§ Task goal: Transcribe everything from the line containing "Given: Open the object properties cube icon" down to the line containing "Looking at the", both included, and omit the pictures from your answer.

§ Dataset:
++++

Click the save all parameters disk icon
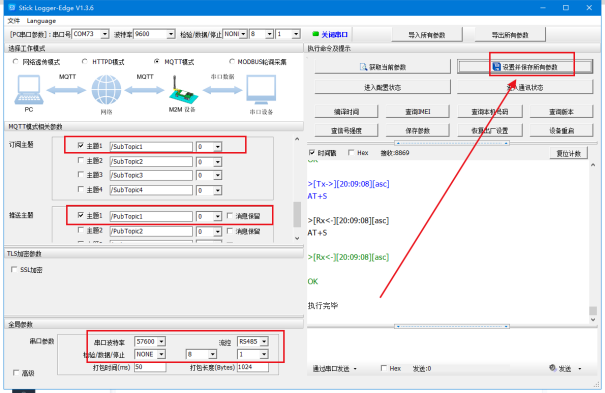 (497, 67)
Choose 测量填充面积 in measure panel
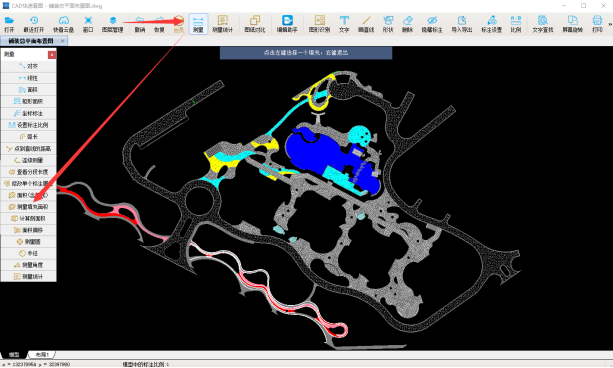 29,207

++++

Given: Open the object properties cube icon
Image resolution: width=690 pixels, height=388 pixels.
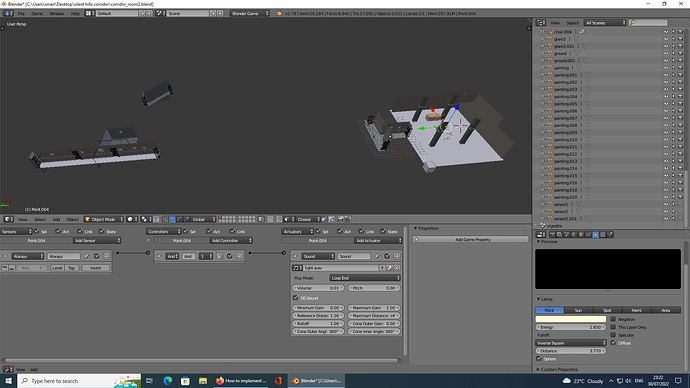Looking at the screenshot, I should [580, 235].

++++

§ The solution:
Given: Open the object properties cube icon
Image resolution: width=690 pixels, height=388 pixels.
Looking at the screenshot, I should [580, 235].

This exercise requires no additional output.